What needs to be done: Reproduce the portion of the quantum-dot paper summary between "## Contribution" and "quantum information technologies.", inclusive, updated so that "manipulate" is replaced with "control".

Source excerpt:
# Accessing the dark exciton spin in deterministic quantum-dot microlenses

**Authors:** Tobias Heindel, Alexander Thoma, Ido Schwartz, Emma R. Schmidgall,, Liron Gantz, Dan Cogan, Max Strau\ss, Peter Schnauber, Manuel Gschrey,, Jan-Hindrik Schulze, Andre Strittmatter, Sven Rodt, David Gershoni, and, Stephan Reitzenstein

arXiv: 1706.05164 · 2017-12-20

## TL;DR

This paper demonstrates optical control and readout of the dark exciton spin in quantum dots using microlenses, revealing its coherent precession and enabling scalable quantum information applications.

## Contribution

It introduces a method to access and manipulate the dark exciton spin in quantum dots with deterministic microlenses, advancing solid-state quantum information technologies.

Dataset extract:
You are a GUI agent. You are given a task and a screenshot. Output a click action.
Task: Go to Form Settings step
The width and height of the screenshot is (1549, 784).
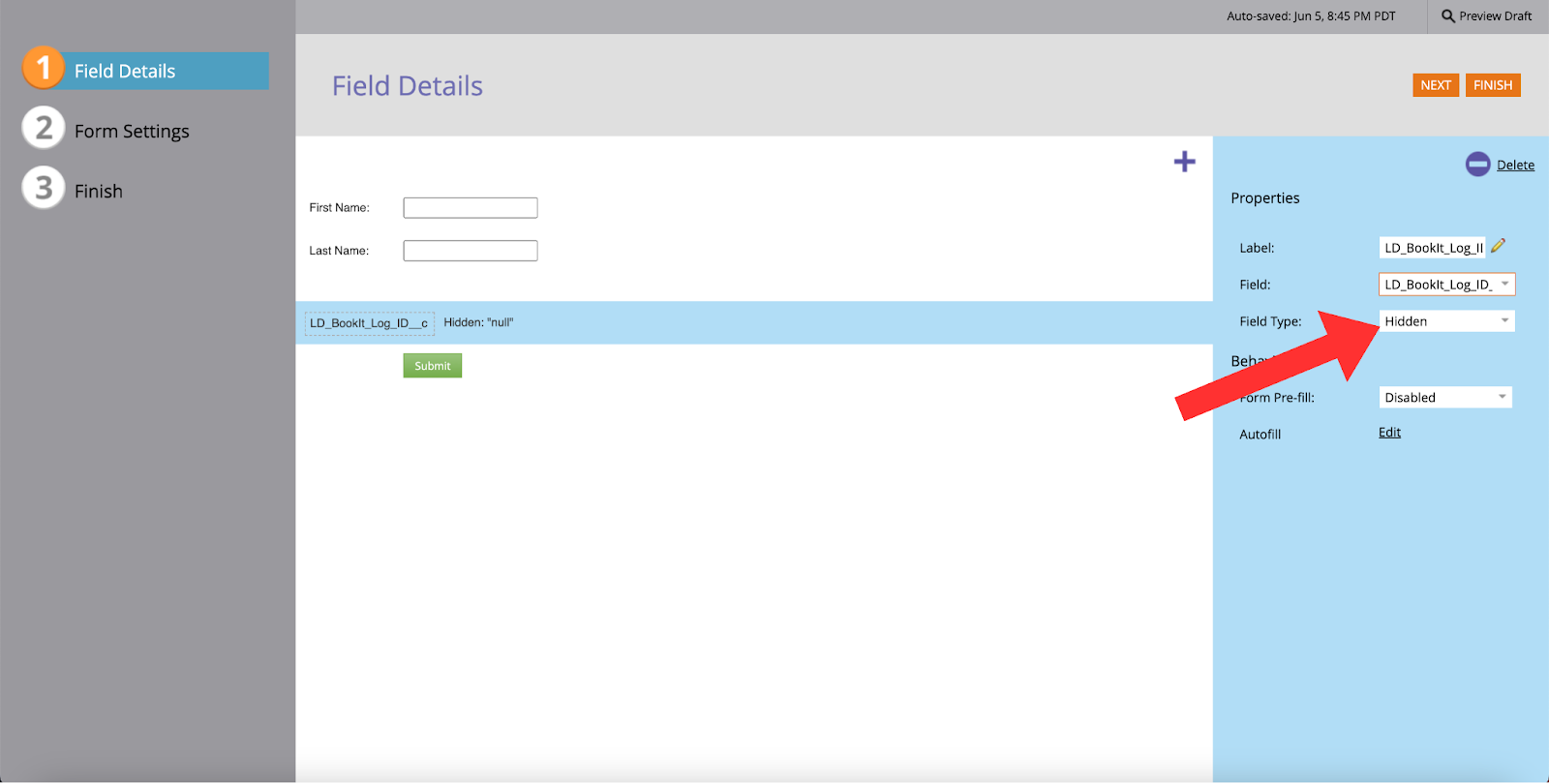(x=132, y=132)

Right answer:
## Contribution

It introduces a method to access and control the dark exciton spin in quantum dots with deterministic microlenses, advancing solid-state quantum information technologies.